Comprehensions versus pre-allocation

question

#1

When it’s possible, I rewrite the calculation of some array from the “first pre-allocation then for-loop” to just a comprehension (albeit fairly complicated sometimes). In my mind comprehensions seem faster because the pre-allocation step is fused with the actual population of the desired array.

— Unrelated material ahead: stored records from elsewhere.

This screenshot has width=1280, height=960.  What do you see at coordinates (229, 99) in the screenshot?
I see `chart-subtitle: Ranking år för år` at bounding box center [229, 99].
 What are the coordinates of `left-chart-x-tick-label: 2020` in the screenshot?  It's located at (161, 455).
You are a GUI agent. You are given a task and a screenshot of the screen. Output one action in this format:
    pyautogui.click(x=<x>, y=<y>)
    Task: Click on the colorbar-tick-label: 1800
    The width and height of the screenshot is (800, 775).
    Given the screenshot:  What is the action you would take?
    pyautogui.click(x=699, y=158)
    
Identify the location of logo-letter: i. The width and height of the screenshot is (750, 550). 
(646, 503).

Is this generally true or are the differences infinitesimal and I’m (sometimes) sacrificing readability for nothing?


#2

Can you give an example where comprehensions are less readable than creating an array and populating it? I usually find that they are eminently readable, and only deviate from comprehensions when the compiler isn’t able to infer the type for some reason (and I can). But that happens less and less these days.


#3
ps = [Vector{Pair{Int, CartesianIndex{2}}}([1 => i]) for i in CartesianRange(size(I1)) if I1[i] == I1max[i] && good_parameters(get_parameters(i, I))]

#4

I would use more line breaks, but each to his own :smile:

It may be missing something, but I don’t see how creating and populating an array would be simpler for this example.


#5

Yea, I agree that comprehensions are usually prettier and more readable. But beauty aside, are comprehension also faster?


#6

I had the feeling that comprehensions didn’t know the final size in advance, even in simple ones when there are no filters, hence pre-allocation would always be better. But I also have a doubt whether that is true or not.


#7

No.

I’m not sure what you think it means to “fuse” allocation with assignment of the array elements. Under the hood, it allocates first (if the length is known) and then assigns.

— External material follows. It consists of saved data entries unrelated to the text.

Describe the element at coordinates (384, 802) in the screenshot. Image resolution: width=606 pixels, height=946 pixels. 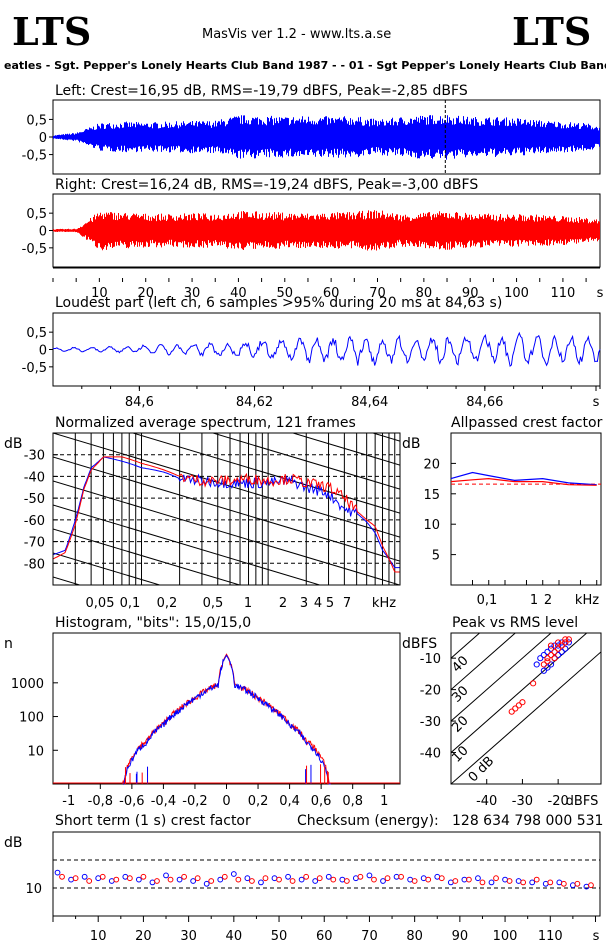
I see `histogram-xtick-label: 1` at that location.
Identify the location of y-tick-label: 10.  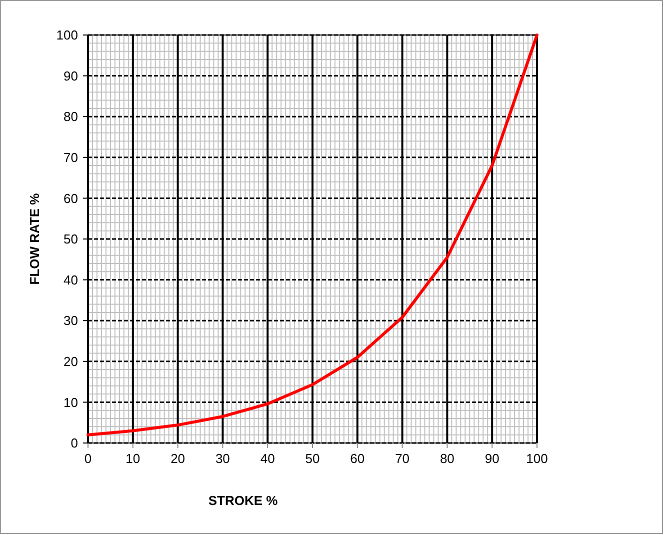
(71, 402).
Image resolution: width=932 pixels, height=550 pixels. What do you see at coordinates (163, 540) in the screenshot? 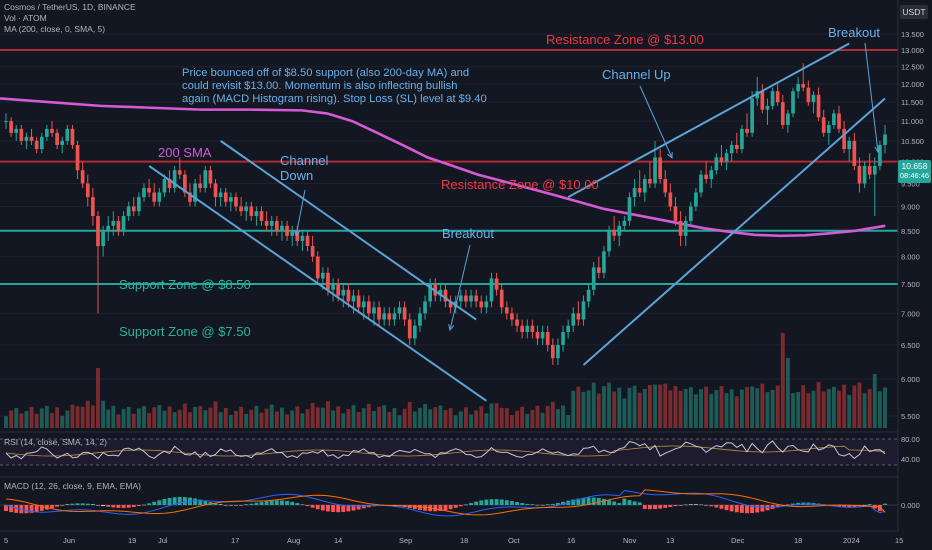
I see `time-tick-label: Jul` at bounding box center [163, 540].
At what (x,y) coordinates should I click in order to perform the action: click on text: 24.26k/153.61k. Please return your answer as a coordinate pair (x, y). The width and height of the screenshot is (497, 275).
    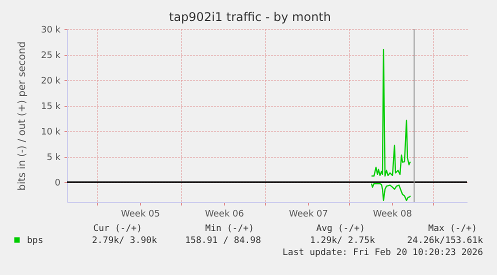
    Looking at the image, I should click on (446, 241).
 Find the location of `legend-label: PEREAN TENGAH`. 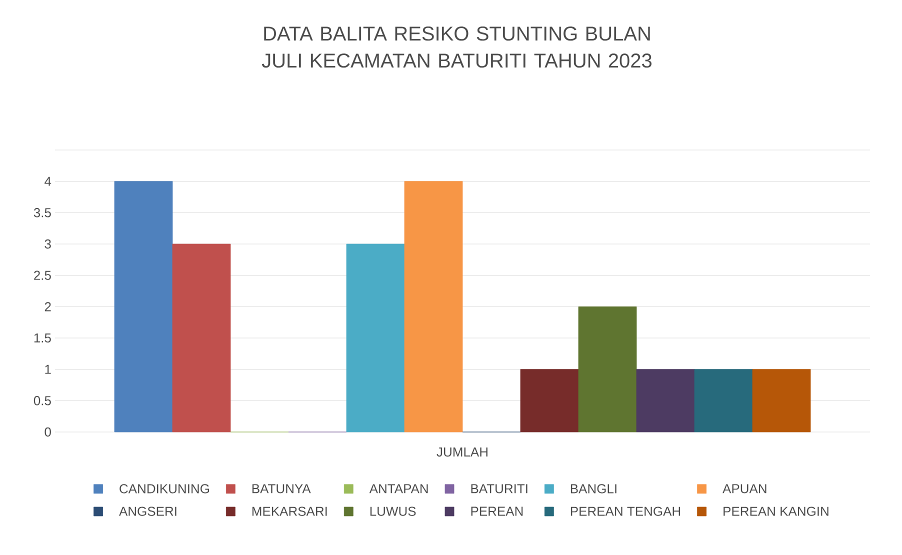

legend-label: PEREAN TENGAH is located at coordinates (625, 511).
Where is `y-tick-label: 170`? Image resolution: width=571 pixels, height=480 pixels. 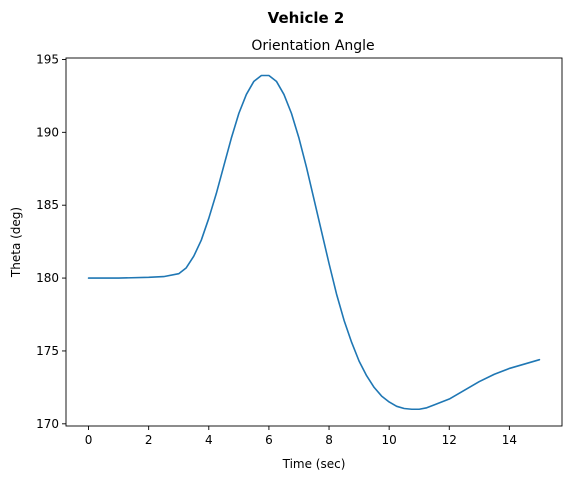 y-tick-label: 170 is located at coordinates (48, 424).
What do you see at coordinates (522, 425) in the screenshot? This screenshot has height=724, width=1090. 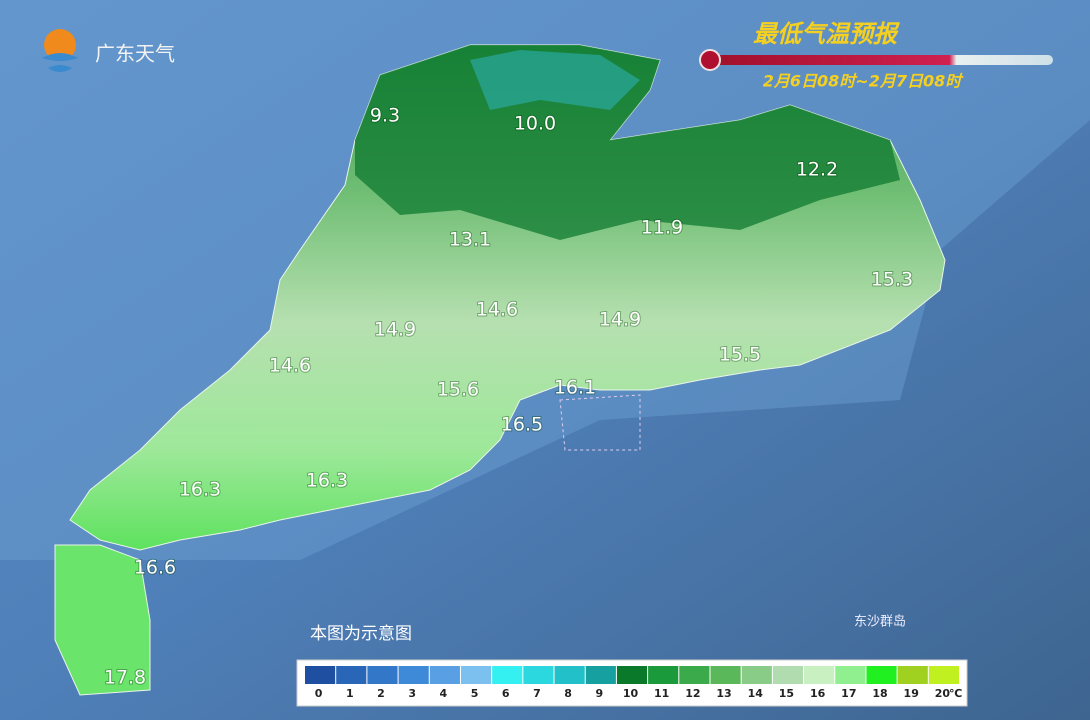 I see `temperature-label: 16.5` at bounding box center [522, 425].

No, if the size can be known in advance (i.e. the non-filter case with an iterator of known length), then it allocates all at once.

Technically, an expression like [x for x in 1:n] lowers to something like collect(Generator(i -> x, 1:n)). Since this Generator object is an iterator with iteratorsize(...) equal to HasShape() (that is, it supports a size function), then collect will allocate the resulting array all at once.

(You can see this if you define f(n) = [x for x in 1:n] and do @code_lowered f(3).)


#8

Also, when you preallocate then the array and its data tend to be stored together. This is nice for the cache predictor if you plan to iterate over the array starting from 1. Also, it will prevent unnecessary moves during resizing and will not over-allocate.

In other words, preallocation is always better, but readability is more important in most usecases.
Possible exception: Pointer-arrays (you store a non-bitstype), a known-size generator might be able to avoid a memset-zero if the length of the generator is known.

Allocation placement:

A = Vector{Int}(1000);
pointer(A)- pointer_from_objref(A)
0x0000000000000040 #reproducible, the struct is exactly one cache-line in front of the data

A = Vector{Int}(); for i in 1:100 push!(A,i); end
pointer(A)- pointer_from_objref(A)
0xffffffffffe0c300 #not reproducible

#9

As I explained above, in cases where the size of the iterator is known, comprehensions pre-allocate too.


#10

Regarding my earlier comment about non-preallocation being very bad in the long run:

function prepvec_rnd(n, k)
    A = Vector{Vector{Int}}(n)
    for i in 1:n
        A[i] = Vector{Int}()
    end
    for j in 1:k
        t = rand(1:n)
        push!(A[t], j)
    end
    A
end

function test_speed(A)
    s = 0
    for i=1:length(A) # in A
        vec = A[i]
        for j = 1:length(vec)
            s+=vec[j]
        end
    end
    s
end

So, we build a vector-of-vectors, where the size of the inner vectors is inhomogeneous and not a priori known.

A = prepvec_rnd(10_0000, 100_0000); AA = deepcopy(A);
test_speed(A); @time test_speed(A);
  0.006608 seconds (5 allocations: 176 bytes)
test_speed(AA); @time test_speed(AA);
  0.002869 seconds (5 allocations: 176 bytes)

This difference is large enough to often make deepcopies worthwhile, if you amortize over a lot of reads.